From the entries below, reproduce exactly the line containing "Given: Select the 深度学习 link", the line containing "Task: Open a new tab with plus button", and every line in between, with nothing added.

= = = = = = =

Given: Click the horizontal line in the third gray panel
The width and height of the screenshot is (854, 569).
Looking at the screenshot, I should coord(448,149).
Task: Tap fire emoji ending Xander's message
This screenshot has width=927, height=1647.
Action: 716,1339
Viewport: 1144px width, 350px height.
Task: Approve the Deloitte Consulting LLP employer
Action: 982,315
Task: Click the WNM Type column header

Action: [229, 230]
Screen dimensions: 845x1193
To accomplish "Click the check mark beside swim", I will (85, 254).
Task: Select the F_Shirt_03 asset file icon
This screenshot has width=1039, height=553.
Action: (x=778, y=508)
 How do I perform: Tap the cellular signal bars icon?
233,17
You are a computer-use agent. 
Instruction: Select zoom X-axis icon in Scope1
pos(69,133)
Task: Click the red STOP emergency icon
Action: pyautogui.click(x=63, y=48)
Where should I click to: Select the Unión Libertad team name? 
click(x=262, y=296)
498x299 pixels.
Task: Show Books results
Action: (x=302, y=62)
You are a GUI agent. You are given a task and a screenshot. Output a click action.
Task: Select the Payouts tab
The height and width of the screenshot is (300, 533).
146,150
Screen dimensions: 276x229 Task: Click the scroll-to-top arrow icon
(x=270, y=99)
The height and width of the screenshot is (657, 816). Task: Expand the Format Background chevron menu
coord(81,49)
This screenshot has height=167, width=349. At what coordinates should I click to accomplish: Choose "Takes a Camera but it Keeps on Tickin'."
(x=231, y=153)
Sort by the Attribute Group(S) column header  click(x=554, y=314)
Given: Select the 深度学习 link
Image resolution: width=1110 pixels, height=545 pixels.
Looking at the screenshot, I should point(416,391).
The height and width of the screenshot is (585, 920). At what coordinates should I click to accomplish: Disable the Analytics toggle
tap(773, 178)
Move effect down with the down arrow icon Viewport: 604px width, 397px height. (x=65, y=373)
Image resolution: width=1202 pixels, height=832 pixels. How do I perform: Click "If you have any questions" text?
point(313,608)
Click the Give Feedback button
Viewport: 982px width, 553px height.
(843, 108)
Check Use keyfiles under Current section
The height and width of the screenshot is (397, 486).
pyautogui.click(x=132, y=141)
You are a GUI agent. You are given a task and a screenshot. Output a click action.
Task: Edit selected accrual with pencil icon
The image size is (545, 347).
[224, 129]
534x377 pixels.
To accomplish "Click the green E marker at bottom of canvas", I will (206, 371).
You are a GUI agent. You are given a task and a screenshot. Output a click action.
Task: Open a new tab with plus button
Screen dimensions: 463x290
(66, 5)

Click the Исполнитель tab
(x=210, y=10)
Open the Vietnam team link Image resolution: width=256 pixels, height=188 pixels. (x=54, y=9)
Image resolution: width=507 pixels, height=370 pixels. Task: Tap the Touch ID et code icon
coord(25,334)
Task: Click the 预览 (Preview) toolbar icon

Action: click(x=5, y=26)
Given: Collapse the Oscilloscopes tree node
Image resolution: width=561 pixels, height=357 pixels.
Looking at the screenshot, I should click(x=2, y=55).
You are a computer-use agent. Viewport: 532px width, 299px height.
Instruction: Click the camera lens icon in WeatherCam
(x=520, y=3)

= = = = = = =

__Output for this exercise__
Given: Select the 深度学习 link
Image resolution: width=1110 pixels, height=545 pixels.
Looking at the screenshot, I should point(416,391).
The height and width of the screenshot is (585, 920). At what coordinates should I click to accomplish: Disable the Analytics toggle
tap(773, 178)
Move effect down with the down arrow icon Viewport: 604px width, 397px height. (x=65, y=373)
Image resolution: width=1202 pixels, height=832 pixels. How do I perform: Click "If you have any questions" text?
point(313,608)
Click the Give Feedback button
Viewport: 982px width, 553px height.
(843, 108)
Check Use keyfiles under Current section
The height and width of the screenshot is (397, 486).
pyautogui.click(x=132, y=141)
You are a GUI agent. You are given a task and a screenshot. Output a click action.
Task: Edit selected accrual with pencil icon
The image size is (545, 347).
[224, 129]
534x377 pixels.
To accomplish "Click the green E marker at bottom of canvas", I will (206, 371).
You are a GUI agent. You are given a task and a screenshot. Output a click action.
Task: Open a new tab with plus button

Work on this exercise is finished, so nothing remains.